À croire qu'il n'est besoin de personnage que pour accorder les verbes, seulement pour accorder les verbes… aimer, pleurer, perdre, tendre, attendre, perdre, s'en aller… à croire que l'unique fonction qui leur revient est de permettre d'accorder les verbes, de les rapporter à des sujets qui dessineront leurs silhouettes en ombres chinoises sur les phrases… il n'est besoin que des verbes, seulement eux, pour avancer dans le monde, et les verbes se retiennent à des personnes, qu'ils absorbent, qu'ils font leurs, dans la puissance de leur voix, alors il faut aussi un personnage. Polyphonie des verbes, qui privés de l'appui de leur voix, se retireraient du monde comme une marée descendante, et laisseraient à découvert l'immensité de la solitude dans laquelle les personnages, tous, selon leur ligne mélodique propre, évoluent, génération et corruption, croissance et dégénérescence, jusqu'à disparaître au loin, n'être plus qu'une ombre minuscule qui s'éloigne, seule.
Alors que deviendra ce pur accès au monde que sont les verbes, si le personnage de cette histoire, par inadvertance, est sorti du cadre ? Il a disparu, s'est effacé comme une buée, d'un revers de l'écriture, sur la surface du miroir.
Pur contact avec le monde, le texte s'enroule et se replie, à seule fin de retenir un peu de ce réel qui glisse entre les doigts. La tentative de le saisir est toujours aussi désespérante.

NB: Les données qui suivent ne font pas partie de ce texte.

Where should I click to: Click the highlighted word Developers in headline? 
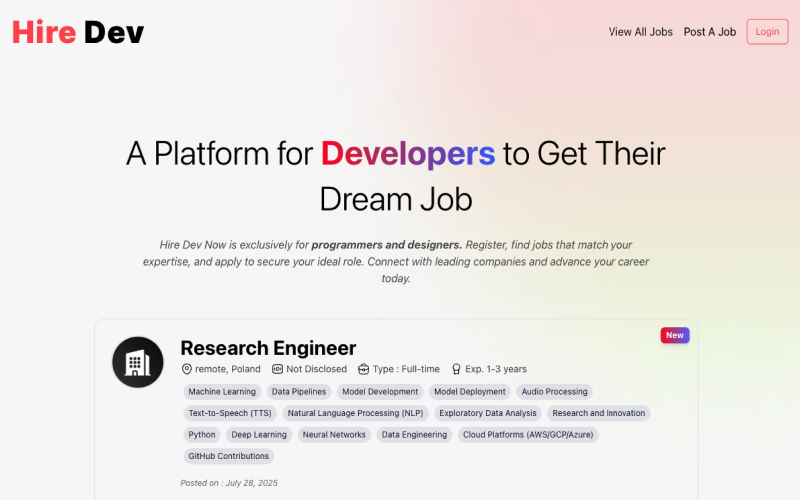pos(407,154)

À croire que la présence du monde a la texture fragile d'un nuage, dont on peut enlever une minuscule partie de matière, et ainsi de suite, indéfiniment, encore une autre goutte de vapeur d'eau condensée par le froid de l'altitude, sans qu'il cesse jamais d'être un nuage, jusqu'à ce qu'il cesse d'être un nuage. À croire que le réel a la texture fuyante du sable, dont on peut ajouter autant de fois qu'on le voudra autant de grains qu'on le voudra, sans jamais obtenir un tas de sable, et pourtant il y aura, là, posé devant nous, - un tas de sable, à un moment donné, sans qu'il soit possible de savoir pourquoi, sans même qu'il soit possible de savoir comment, et puis, crescendo et decrescendo, de nouveau, les choses se déferont sans qu'il soit possible de rien dire de plus. Marée montante et descendante des choses du monde.
La chute de ce lent échafaudage des phrases ne s'arrêtera pas là. A quoi se retiendront les adjectifs si personne n'est pas là pour les porter et se glisser en eux, et recevoir les caresses qu'ils donnent ? Toutes les constructions précédentes s'effondreront. Du moins, c'est ce qu'on prétend. Car l'impassibilité du miroir qui reflète un monde vide nous parle d'autre chose.